COMENTARIO

 Hch 11,1-18 

La actitud de Pedro ha despertado recelos en la comunidad de los circuncisos. Al Apóstol se le reprocha sentarse a la mesa con incircuncisos y predicarles la palabra de Dios (vv. 1.3). Para entender la actitud de los cristianos de Jerusalén, instruidos desde niños en un judaísmo estricto, es imprescindible tener en cuenta que el cristianismo nace en el seno del judaísmo y no se presenta como una nueva religión, sino como cumplimiento de las promesas y profecías del Antiguo Testamento. Desde la vuelta del exilio de Babilonia, los israelitas cifraban la salvación en la fidelidad minuciosa, escrupulosa, a la observancia de la Ley. De este modo, en la época de Cristo se había llegado a tal acumulación de casuística adicional, que su cumplimiento había llegado a ser sofocante y hacía perder de vista la finalidad esencial de la Ley: el amor a Dios y al prójimo. No obstante, resultaba difícil entender cómo podía predicarse la nueva Ley saltándose la antigua.

San Pedro, en un largo discurso, explica que no ha actuado por cuenta propia, sino que en todo momento no ha hecho sino obedecer al Espíritu Santo. La novedad más grande sobre lo narrado en el capítulo anterior son los vv. 15-17 en los que Pedro establece una correlación entre lo ocurrido con la venida del Espíritu Santo en Pentecostés (2,1ss.) y la venida sobre los gentiles convertidos (10,44-46) en Cesarea. De esta manera, quedaba claro a todos (cfr v. 18) que para incorporarse a la Iglesia no era necesario ser agregado antes al pueblo judío mediante la circuncisión: «Hombres, mujeres, muchachos, profundamente divididos en cuanto raza, nación, lengua, clase social, ciencia, dignidad, bienes, (…) a todos éstos los recrea la Iglesia en el Espíritu. Ella imprime en todos una misma forma divina.
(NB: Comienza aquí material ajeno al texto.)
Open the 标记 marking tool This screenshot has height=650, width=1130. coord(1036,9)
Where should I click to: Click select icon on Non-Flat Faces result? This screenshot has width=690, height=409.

Todos reciben una naturaleza imposible de romper. (…) De aquí deriva que todos estemos unidos de una manera verdaderamente católica. En la Iglesia, ninguno está separado de la comunidad, todos se afianzan unos a otros por la fuerza indivisible de la fe. Cristo está así, todo en todos; Él que asume todo en Él, según su fuerza infinita, y que a todos comunica su bondad. (…) Sucede así que las criaturas del único Dios no son ya extrañas y enemigas unas de otras» (S. Máximo el Confesor, Mistagogia 1).